Este cambio en el tono de la película podría parecer una contradicción pero las canciones de cabaret que escuchamos al principio se disuelven en ecos, un símbolo del pasado que ha eludido a las protagonistas. Cuevas sabe hacia dónde se dirige: su historia es una de auge, caída y la esperanza de un renacimiento. Después de presentar a las vedettes, Cuevas nos muestra a Wanda Seux disfrazada de corista. Su carne ya no es la de una joven. Su cara está arañada por arrugas provocadas, dice la vedette más adelante, por tanto sonreír. Sin embargo la Seux se para con confianza y explica semidesnuda cómo es su oficio, cómo se siente ser admirada. Su pose es un desafío a la traición del tiempo. Más adelante, Rossy Mendoza dice que hay que procurar la belleza. Después se seduce a sí misma en un espejo y luego a la cámara, que la capta empapada de rosas en una cama. Para muchos este histrionismo puede resultar ridículo, cómico. Quizá lo sea pero no sin pertenecer a la tradición del quijote, que quiere vencer a los molinos de viento con su lanza. Lo ingenuo no quita lo valiente. Cuidadosa, Cuevas evita abusar de este tipo de imágenes para mantenerse fiel a su intención.

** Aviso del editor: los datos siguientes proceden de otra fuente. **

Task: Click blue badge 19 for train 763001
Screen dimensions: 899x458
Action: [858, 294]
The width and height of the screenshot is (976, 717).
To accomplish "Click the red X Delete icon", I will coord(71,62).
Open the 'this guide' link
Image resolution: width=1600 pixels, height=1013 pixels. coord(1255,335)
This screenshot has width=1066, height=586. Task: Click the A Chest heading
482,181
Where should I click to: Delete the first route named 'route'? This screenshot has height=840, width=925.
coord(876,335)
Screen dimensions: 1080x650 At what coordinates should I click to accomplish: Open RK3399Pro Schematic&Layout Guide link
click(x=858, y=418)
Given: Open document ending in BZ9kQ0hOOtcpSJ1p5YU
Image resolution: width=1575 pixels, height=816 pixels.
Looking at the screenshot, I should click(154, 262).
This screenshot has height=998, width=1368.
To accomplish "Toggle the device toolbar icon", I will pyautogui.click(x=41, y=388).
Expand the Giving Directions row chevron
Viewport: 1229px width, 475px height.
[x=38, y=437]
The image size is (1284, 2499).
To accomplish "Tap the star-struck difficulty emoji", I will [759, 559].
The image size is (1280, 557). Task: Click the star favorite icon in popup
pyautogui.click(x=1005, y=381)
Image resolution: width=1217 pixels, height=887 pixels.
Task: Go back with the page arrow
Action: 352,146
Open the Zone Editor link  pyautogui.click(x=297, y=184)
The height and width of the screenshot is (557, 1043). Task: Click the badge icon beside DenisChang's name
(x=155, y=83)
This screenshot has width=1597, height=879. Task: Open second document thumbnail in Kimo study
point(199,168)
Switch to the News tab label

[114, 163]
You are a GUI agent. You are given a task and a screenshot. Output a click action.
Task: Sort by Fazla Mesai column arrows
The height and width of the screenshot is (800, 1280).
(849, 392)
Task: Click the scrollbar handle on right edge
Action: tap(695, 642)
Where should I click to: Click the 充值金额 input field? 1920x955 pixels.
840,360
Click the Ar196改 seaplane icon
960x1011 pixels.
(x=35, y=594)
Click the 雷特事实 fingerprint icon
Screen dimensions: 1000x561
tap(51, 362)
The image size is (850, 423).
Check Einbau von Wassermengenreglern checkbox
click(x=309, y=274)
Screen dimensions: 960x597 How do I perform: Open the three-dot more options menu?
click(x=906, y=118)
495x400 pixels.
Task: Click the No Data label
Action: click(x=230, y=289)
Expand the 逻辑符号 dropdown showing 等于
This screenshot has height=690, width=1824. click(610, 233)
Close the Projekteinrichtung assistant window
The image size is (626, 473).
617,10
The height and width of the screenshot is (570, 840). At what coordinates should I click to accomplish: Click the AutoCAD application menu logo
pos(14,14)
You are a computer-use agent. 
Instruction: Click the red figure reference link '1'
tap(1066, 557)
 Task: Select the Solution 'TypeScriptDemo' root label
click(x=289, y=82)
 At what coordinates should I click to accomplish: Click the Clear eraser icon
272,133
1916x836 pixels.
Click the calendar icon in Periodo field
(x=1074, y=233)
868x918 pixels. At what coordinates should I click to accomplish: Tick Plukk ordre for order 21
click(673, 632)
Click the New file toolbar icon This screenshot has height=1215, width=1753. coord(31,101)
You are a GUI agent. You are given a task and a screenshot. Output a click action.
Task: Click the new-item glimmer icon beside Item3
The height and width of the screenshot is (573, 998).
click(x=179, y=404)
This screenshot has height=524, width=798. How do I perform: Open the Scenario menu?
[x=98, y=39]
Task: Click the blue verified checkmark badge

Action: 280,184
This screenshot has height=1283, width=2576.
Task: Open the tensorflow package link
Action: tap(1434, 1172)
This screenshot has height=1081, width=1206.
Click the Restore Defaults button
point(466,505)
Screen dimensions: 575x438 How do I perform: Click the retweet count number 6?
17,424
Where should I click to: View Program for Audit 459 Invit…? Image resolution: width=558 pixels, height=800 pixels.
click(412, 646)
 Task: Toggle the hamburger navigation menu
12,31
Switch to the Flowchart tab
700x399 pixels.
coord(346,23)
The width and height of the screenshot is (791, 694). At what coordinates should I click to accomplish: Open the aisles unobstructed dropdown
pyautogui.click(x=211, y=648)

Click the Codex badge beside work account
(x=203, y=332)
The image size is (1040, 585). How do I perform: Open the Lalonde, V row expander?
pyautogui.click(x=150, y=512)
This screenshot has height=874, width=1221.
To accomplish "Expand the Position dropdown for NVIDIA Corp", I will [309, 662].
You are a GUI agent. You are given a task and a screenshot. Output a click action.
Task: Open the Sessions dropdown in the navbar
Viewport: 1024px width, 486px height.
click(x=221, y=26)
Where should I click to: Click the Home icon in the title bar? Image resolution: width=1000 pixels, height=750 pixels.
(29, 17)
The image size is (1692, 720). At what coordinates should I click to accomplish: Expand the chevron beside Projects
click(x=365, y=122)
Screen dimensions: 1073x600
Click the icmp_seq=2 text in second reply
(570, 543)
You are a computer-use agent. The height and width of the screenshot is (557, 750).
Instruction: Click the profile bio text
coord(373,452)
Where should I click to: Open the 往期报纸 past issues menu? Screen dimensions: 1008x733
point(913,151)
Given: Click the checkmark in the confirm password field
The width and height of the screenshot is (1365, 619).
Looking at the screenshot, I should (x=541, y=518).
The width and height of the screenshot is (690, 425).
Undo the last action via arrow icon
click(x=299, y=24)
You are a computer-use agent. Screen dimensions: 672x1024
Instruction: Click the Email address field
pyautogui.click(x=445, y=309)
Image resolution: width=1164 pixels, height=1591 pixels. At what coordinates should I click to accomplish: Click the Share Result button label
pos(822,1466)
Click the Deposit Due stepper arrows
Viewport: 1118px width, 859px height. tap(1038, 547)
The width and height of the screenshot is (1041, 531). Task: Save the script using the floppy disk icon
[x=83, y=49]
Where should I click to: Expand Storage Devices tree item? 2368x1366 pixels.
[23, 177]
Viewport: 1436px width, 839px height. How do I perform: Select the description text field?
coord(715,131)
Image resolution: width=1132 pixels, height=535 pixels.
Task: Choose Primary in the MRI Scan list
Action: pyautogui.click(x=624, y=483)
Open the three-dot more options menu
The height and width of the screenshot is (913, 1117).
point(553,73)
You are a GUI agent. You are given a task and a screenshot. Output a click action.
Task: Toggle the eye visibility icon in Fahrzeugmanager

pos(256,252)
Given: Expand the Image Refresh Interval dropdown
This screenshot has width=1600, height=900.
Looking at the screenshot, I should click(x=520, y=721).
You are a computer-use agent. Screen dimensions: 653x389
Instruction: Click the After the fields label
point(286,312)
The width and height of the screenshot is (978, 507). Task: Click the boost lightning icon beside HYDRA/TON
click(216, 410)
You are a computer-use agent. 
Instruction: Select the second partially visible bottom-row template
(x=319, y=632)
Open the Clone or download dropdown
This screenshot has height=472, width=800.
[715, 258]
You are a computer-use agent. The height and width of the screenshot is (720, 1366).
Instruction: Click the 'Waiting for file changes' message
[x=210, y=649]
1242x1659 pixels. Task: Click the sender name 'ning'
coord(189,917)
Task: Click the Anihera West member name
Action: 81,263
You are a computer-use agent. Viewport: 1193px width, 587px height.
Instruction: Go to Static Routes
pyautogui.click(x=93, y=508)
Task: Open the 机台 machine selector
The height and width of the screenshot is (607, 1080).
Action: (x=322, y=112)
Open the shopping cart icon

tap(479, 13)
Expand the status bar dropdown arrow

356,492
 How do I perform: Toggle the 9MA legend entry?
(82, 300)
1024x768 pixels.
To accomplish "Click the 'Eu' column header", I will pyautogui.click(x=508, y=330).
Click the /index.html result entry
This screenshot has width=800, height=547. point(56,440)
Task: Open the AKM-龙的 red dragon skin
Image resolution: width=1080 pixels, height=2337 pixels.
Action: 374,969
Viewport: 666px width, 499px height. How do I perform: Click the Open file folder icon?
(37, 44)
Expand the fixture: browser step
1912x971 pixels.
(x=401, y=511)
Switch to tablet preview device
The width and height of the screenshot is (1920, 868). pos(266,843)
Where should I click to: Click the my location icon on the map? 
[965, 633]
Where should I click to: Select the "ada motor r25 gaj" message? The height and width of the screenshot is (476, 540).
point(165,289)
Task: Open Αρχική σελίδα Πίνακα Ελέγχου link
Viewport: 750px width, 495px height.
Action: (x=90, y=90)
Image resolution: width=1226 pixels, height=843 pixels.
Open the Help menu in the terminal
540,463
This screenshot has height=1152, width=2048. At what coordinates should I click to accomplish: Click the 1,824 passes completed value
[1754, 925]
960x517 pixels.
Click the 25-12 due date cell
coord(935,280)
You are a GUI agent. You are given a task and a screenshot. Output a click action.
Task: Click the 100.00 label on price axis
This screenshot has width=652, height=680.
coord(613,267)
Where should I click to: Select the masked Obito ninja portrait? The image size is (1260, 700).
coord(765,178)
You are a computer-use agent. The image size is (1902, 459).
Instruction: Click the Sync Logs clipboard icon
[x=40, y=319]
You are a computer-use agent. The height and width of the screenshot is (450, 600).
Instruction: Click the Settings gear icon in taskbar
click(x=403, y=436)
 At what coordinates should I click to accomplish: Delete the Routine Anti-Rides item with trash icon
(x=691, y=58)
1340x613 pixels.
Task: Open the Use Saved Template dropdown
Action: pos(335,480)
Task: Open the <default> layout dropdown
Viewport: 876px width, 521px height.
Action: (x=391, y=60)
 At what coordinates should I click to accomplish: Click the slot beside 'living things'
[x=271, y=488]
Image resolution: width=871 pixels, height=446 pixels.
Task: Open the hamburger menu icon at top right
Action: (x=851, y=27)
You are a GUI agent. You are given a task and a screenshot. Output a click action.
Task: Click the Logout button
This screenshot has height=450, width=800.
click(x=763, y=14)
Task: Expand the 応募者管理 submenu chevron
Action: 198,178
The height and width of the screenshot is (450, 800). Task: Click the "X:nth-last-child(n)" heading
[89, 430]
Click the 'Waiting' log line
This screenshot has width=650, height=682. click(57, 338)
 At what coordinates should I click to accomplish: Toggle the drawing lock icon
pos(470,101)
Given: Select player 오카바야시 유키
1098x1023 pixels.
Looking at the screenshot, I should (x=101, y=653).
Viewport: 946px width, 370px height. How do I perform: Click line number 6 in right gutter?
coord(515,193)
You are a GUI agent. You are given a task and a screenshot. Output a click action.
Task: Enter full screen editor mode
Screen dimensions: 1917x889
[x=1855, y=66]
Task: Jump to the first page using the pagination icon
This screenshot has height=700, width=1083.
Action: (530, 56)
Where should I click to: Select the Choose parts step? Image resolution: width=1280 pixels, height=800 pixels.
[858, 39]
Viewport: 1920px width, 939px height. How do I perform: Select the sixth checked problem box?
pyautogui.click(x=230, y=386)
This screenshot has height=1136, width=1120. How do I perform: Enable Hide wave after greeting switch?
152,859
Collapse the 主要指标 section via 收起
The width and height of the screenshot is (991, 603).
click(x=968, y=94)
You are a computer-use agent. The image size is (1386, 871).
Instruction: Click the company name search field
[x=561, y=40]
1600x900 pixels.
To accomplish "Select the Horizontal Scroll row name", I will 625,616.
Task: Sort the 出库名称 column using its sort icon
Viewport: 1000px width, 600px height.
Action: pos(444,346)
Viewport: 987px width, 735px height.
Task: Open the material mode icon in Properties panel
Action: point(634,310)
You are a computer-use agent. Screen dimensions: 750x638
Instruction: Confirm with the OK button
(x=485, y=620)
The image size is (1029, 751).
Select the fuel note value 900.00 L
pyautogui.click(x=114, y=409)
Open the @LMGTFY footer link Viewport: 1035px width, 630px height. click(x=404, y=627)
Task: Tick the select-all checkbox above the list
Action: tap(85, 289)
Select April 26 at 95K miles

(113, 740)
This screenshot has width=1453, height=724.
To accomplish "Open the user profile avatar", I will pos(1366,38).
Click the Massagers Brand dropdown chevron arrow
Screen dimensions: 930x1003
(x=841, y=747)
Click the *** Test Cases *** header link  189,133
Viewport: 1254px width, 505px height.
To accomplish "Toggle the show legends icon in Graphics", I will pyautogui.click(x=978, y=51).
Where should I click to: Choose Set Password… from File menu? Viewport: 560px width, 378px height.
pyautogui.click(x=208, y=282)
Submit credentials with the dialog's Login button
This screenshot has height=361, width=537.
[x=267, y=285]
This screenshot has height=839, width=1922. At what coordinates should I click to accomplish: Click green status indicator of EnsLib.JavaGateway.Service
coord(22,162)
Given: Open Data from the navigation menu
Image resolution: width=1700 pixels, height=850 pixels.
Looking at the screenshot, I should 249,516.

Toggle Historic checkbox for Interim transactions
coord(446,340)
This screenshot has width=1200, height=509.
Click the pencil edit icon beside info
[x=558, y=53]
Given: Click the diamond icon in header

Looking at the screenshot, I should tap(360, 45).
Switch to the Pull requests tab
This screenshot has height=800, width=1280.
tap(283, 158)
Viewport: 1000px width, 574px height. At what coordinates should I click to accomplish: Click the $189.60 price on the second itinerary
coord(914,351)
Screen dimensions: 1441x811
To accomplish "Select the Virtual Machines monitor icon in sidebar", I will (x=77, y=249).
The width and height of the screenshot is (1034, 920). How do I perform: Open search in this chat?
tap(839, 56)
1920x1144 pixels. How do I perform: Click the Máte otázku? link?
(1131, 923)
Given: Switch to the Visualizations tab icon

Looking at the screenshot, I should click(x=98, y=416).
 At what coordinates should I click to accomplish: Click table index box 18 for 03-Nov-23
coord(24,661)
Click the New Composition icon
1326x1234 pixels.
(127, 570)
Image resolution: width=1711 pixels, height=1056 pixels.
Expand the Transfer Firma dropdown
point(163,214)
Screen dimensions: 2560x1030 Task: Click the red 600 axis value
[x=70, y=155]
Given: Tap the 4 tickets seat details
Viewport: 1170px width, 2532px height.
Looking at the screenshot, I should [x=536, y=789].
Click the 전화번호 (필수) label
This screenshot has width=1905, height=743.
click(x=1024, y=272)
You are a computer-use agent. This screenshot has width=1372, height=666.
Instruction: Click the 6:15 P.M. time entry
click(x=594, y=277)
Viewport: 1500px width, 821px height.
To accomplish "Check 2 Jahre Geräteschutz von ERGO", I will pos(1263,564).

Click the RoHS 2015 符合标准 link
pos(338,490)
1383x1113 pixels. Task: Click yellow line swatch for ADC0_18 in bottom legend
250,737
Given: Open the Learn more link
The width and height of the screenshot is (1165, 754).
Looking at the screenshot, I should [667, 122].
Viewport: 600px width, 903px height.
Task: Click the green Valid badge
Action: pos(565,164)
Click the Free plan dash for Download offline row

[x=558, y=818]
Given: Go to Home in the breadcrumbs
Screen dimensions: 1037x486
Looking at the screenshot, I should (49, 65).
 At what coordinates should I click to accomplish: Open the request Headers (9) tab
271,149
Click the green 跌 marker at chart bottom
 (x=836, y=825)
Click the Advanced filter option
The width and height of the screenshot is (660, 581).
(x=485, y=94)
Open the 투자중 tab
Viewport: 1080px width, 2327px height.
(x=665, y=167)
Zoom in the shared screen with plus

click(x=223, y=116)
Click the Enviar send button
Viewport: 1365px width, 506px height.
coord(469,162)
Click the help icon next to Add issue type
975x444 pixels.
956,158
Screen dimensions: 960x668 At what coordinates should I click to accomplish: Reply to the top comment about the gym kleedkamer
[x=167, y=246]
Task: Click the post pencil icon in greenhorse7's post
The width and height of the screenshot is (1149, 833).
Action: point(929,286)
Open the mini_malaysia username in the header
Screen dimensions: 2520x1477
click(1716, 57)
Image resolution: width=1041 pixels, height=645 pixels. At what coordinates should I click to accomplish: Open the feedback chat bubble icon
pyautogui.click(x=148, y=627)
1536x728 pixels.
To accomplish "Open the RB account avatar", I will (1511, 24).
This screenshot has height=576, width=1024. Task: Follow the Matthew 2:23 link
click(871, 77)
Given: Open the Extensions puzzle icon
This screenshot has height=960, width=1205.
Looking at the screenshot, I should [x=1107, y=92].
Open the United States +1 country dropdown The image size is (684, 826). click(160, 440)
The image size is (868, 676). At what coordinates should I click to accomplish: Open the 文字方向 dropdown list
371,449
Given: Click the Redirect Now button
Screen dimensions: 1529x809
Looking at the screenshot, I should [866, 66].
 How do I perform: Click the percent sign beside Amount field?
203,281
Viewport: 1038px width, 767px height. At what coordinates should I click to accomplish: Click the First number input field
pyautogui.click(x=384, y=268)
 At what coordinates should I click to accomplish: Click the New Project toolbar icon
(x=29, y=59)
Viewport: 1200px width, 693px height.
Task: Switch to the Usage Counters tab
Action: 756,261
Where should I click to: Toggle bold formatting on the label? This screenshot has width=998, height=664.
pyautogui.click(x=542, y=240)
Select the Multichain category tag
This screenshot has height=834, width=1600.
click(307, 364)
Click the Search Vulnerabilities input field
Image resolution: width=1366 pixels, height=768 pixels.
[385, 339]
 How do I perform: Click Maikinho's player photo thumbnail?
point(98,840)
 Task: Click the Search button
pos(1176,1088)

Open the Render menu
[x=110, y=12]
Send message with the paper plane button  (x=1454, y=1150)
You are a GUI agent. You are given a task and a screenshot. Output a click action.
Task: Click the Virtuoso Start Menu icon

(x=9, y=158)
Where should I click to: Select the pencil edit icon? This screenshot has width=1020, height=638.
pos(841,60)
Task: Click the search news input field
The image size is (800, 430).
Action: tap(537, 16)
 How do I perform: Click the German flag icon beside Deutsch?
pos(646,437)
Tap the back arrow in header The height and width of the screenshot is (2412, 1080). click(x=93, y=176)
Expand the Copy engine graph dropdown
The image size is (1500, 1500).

La delicadeza con que Bellas de noche aborda lo que en los medios se convierte en sensacionalismo es uno de los triunfos de la película. Si las revistas de chismes aprovechan el cáncer de Wanda Seux como un momento oportuno para vender todo el tiraje, Cuevas encuentra en esa desgracia un soliloquio conmovedor en el que, al escucharse a sí misma, Wanda Seux se da consuelo. “¡Estas son las últimas lágrimas que vierto en esta vida!”. De alguna manera, la película es un antídoto contra la cosificación a la que se vieron sujetas estas mujeres durante la cúspide de su fama y aun ahora. Las personalidades que las llevaron a actuar en películas como Burlesque (1980) o la que lleva el sutil título Se me sale cuando me río (1983) no han cambiado, por supuesto. Olga Breeskin, por ejemplo, pide a Dios ayuda para que no se le antoje una copita, mientras que Lyn May asegura hacer el amor tres veces al día y, a veces, hacerlo en un árbol, aunque su esposo apenas si puede caminar. Sin embargo no es difícil saber cuándo está hablando Cuevas con los personajes y cuándo con las mujeres. Wanda Seux se llama a sí misma Juana Amanda —su nombre real— durante su monólogo. Princesa Yamal parece recuperada del tiempo que pasó en prisión por un robo en el Museo Nacional de Antropología gracias al amor de su hija, que quiere congelarla como a Walt Disney para hacerla inmortal.

Todo esto no quiere decir que Bellas de noche sea perfecta. Aunque elude el sentimentalismo con destreza, formalmente la película demuestra sus costuras. La calidad de imagen cambia en ocasiones de una toma a otra y la presencia de María José Cuevas ni se esconde del todo ni es abiertamente manifiesta como la de Werner Herzog en sus documentales. Esto me da la impresión de descuido pero a la vez me parece que añade algo al significado de la película: a pesar de los problemas que pueda haber tenido la producción, es una labor amorosa hacia sus personajes y hacia lo humano. También debo notar que a pesar de ese amor, la película jamás cae en la trampa de ver a sus sujetos como ideales de lo sagrado. Son, ante todo, personas que se introdujeron a un medio de excesos y pagaron por ello; son mujeres que con su belleza representaron un ideal del deseo pero con sus biografías muestran la universalidad del naufragio. Son una especie de heroínas que dicen, como el Ulises de Tennyson: “Aunque mucho se ha gastado, mucho queda aún”.